■ Prompt
In the article below about the Democratic sit-in on the House floor, how long did the protest over gun reform last?

■ Document text
============================================================

Why did some Democrats skip this week’s sit-in on the chamber floor? The reasons run the gamut.
While the Democrats were overwhelmingly united in their remarkable 25-hour protest of congressional inaction on gun reform, not everyone participated. And the no-shows were absent for a range of reasons, only a handful of which were related to either the protest itself or the legislation it was designed to move. They included illness, family tragedy, travel and legal trouble.
{mosads}At least one absentee member cited a reluctance to broach House decorum. Another skipped the protest over his outright opposition to the legislation being pushed.
Rep. Sanford Bishop (Ga.), a gun-owning Blue Dog Democrat, said that while he thinks firearms should be subject to “reasonable regulation” for sake of public safety, the proposals championed by his fellow Democrats went too far.

============================================================

■ Supplied records

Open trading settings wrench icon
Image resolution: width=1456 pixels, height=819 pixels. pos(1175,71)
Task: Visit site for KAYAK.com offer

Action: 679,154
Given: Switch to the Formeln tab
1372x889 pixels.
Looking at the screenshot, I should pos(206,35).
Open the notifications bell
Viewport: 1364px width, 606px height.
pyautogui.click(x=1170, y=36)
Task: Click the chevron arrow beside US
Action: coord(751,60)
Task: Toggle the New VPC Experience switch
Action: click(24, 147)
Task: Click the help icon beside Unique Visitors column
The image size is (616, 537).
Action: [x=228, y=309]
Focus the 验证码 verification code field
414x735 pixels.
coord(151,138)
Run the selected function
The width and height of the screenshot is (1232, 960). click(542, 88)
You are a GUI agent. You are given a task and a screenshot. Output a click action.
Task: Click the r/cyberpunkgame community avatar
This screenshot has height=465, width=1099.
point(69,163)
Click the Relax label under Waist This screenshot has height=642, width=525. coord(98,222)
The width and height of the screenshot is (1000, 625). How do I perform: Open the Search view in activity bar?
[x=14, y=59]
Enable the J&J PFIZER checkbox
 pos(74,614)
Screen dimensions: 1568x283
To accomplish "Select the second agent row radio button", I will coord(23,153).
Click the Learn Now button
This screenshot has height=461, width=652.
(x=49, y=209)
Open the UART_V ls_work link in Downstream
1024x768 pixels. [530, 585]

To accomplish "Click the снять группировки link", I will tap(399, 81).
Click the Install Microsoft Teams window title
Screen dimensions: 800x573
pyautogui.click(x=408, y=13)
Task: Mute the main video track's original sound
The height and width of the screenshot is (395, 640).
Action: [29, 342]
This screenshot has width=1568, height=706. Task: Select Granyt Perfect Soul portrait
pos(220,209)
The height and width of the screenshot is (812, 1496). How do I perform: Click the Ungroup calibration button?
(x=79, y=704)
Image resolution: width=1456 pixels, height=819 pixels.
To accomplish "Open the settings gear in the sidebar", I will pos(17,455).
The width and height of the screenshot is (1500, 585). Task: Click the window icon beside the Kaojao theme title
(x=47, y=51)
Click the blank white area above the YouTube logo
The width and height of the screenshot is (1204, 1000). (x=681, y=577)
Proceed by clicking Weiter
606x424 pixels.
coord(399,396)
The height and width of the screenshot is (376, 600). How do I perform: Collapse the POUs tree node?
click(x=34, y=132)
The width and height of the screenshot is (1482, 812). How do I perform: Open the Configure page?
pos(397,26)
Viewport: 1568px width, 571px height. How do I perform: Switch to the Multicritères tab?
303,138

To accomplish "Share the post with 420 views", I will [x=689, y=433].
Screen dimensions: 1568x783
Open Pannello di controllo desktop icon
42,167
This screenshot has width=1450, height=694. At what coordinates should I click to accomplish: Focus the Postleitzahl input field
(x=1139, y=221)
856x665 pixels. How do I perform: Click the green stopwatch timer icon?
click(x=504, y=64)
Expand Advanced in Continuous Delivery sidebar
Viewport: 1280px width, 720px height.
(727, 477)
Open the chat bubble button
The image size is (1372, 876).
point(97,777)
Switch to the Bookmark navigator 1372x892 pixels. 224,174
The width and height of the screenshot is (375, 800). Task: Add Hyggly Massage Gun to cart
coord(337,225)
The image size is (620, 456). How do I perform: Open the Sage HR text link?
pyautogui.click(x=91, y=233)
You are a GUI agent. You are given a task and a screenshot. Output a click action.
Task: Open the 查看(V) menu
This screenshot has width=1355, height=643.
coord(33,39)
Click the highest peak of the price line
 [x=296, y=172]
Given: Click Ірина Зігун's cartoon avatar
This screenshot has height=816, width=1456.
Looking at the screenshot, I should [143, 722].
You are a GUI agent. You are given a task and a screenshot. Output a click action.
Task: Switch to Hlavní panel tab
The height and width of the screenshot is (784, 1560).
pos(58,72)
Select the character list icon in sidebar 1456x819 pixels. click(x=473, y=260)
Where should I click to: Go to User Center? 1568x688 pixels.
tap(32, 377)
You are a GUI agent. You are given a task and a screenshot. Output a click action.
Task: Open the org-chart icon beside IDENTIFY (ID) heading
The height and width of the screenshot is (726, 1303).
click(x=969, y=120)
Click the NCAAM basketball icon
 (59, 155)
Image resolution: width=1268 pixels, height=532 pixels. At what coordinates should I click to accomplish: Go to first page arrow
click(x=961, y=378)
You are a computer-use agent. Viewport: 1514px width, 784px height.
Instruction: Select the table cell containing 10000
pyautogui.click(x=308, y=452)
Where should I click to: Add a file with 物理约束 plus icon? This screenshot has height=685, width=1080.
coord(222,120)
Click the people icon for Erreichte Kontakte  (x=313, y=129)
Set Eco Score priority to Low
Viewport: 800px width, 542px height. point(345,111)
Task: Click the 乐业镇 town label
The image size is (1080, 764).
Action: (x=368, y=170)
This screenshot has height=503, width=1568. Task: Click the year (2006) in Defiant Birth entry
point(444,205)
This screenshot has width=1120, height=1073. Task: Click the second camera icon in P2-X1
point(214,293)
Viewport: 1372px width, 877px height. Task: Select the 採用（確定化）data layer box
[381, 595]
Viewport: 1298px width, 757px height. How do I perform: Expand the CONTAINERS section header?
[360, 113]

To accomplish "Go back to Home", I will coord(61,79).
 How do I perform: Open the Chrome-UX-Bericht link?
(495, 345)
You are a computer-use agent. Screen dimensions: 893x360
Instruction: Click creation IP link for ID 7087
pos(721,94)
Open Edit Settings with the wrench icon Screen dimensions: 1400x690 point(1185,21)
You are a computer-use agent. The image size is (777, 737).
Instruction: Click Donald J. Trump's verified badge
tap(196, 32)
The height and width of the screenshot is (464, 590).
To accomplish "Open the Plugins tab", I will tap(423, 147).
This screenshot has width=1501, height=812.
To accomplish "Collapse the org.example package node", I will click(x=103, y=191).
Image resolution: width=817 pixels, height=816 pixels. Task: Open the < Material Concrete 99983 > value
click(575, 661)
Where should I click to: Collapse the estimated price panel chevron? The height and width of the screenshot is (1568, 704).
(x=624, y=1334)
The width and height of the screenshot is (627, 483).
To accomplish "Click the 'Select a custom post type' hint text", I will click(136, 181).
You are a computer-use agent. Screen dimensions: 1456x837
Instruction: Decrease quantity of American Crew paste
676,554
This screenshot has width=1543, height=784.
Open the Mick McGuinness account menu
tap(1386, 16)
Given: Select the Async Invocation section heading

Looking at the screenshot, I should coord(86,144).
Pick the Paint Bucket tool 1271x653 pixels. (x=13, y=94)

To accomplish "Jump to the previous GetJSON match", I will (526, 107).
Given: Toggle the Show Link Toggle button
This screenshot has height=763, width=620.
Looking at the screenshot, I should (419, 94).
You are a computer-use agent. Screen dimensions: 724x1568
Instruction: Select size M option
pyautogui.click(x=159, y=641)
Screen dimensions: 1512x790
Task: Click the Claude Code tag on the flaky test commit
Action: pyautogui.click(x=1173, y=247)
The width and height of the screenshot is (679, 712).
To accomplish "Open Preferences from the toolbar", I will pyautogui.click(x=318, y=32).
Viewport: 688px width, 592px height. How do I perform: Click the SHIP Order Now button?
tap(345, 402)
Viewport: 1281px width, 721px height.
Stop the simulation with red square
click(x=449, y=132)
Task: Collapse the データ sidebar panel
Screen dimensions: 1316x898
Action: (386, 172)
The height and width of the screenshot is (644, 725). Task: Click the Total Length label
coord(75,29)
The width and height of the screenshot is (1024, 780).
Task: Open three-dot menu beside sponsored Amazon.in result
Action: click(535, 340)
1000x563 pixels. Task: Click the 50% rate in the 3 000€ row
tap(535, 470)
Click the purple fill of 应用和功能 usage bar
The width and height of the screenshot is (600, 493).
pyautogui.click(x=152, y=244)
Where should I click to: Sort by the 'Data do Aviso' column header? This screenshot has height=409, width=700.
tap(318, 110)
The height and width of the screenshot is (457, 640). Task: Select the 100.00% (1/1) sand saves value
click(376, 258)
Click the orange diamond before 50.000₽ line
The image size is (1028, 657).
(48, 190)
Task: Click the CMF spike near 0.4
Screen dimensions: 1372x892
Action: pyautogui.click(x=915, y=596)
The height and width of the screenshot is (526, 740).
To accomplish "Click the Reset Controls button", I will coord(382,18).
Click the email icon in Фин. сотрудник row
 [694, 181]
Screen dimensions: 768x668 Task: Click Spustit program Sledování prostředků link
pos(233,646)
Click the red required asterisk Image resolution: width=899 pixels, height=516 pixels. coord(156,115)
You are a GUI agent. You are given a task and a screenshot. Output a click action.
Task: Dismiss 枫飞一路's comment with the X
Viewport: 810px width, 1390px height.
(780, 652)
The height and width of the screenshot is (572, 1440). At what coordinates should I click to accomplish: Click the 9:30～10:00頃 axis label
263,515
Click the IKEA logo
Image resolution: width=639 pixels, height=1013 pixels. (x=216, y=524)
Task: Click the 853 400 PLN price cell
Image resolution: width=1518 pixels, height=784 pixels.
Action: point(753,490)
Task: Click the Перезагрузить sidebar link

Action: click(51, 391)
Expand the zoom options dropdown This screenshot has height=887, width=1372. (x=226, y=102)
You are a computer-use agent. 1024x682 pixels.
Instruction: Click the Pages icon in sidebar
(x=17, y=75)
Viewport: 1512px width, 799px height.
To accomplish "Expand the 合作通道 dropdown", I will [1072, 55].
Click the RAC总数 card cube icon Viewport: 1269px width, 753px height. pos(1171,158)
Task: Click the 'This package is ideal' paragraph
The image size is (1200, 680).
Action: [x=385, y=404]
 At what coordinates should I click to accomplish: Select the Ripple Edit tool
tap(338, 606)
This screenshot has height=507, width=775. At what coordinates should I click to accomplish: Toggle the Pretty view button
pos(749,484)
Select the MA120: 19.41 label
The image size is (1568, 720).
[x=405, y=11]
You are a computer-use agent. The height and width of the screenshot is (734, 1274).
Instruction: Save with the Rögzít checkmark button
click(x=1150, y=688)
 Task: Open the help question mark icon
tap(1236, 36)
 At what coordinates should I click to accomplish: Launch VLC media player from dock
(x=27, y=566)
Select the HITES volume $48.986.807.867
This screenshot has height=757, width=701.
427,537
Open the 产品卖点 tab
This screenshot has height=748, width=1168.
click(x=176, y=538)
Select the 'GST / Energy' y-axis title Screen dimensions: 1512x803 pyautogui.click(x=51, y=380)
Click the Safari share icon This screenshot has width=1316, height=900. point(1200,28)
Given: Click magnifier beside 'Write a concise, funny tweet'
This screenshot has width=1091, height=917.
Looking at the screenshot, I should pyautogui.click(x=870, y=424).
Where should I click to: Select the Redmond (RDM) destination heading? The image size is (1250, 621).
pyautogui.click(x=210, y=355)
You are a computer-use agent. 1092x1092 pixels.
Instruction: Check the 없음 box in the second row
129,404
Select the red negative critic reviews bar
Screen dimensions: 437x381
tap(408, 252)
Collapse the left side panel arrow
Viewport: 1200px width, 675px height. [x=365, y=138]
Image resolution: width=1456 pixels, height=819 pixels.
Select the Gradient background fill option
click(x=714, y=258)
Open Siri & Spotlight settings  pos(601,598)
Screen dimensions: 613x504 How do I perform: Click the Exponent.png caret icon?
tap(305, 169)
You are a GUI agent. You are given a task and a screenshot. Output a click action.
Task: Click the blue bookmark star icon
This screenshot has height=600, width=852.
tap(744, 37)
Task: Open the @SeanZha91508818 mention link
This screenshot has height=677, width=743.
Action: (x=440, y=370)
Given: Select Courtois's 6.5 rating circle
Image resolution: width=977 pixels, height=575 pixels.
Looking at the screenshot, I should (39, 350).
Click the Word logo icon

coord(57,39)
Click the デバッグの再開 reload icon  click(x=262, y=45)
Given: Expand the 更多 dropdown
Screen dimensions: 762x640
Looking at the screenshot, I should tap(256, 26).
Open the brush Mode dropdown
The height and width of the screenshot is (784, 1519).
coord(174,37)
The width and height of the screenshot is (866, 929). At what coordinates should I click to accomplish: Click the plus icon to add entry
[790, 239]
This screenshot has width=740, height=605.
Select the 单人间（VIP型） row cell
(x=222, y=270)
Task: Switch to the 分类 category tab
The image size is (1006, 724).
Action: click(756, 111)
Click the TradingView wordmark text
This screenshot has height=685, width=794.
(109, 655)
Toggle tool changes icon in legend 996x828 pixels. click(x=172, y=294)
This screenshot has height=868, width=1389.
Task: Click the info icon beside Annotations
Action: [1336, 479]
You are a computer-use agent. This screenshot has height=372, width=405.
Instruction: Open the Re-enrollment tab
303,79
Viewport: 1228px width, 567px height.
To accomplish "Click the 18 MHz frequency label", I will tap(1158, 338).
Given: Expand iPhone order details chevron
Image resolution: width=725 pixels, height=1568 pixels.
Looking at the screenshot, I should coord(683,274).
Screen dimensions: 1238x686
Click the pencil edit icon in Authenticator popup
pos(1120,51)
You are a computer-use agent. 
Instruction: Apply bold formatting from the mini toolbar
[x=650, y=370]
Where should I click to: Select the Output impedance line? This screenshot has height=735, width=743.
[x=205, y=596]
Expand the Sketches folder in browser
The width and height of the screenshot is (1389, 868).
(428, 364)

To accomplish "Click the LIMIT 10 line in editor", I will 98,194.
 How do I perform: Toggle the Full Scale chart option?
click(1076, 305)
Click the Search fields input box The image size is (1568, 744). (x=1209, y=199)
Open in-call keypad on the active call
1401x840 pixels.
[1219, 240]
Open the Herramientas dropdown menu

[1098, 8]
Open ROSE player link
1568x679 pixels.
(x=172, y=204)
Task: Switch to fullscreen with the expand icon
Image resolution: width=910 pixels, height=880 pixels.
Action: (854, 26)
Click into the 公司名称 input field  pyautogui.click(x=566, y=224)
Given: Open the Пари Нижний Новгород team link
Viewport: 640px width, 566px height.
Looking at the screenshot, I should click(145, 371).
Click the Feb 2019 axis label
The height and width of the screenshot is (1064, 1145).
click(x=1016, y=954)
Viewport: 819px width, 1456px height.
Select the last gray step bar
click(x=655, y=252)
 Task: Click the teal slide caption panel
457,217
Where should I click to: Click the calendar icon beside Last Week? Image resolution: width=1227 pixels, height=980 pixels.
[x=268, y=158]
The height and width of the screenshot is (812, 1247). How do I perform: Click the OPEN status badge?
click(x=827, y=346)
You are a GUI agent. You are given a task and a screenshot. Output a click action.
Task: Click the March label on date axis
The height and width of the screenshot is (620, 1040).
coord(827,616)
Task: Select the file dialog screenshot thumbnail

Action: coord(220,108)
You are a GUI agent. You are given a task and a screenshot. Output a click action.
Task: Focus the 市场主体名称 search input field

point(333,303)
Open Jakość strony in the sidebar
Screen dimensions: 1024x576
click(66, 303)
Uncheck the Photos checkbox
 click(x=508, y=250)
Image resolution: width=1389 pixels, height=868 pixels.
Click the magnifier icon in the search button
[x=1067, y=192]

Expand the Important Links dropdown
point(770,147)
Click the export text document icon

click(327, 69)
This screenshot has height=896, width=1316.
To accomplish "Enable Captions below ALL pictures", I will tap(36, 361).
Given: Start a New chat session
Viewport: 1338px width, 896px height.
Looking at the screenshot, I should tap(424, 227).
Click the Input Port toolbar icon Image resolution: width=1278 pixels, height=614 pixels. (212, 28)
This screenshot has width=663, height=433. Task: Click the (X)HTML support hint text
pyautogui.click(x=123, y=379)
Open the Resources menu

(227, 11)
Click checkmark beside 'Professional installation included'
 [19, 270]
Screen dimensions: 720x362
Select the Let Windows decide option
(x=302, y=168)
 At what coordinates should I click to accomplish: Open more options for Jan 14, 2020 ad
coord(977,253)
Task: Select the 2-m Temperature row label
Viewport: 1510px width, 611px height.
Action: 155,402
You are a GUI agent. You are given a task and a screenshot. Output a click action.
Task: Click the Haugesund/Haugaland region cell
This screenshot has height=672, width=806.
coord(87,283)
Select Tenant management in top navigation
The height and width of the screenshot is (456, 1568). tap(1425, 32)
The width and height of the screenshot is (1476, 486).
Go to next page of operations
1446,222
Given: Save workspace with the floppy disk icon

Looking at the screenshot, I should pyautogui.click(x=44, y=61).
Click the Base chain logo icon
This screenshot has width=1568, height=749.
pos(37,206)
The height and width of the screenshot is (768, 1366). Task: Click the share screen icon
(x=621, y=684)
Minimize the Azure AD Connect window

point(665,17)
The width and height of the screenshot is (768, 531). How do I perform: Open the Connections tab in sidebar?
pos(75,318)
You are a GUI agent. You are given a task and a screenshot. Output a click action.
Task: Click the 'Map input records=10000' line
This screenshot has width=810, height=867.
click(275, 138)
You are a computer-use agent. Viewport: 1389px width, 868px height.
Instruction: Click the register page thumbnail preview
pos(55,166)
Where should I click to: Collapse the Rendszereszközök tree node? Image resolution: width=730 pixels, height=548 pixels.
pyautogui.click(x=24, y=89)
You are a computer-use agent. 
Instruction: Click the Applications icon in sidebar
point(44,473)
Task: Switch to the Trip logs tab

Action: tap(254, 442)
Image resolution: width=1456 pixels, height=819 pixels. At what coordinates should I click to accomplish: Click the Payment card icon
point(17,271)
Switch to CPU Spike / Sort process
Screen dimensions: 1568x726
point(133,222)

============================================================

■ The solution
25 hours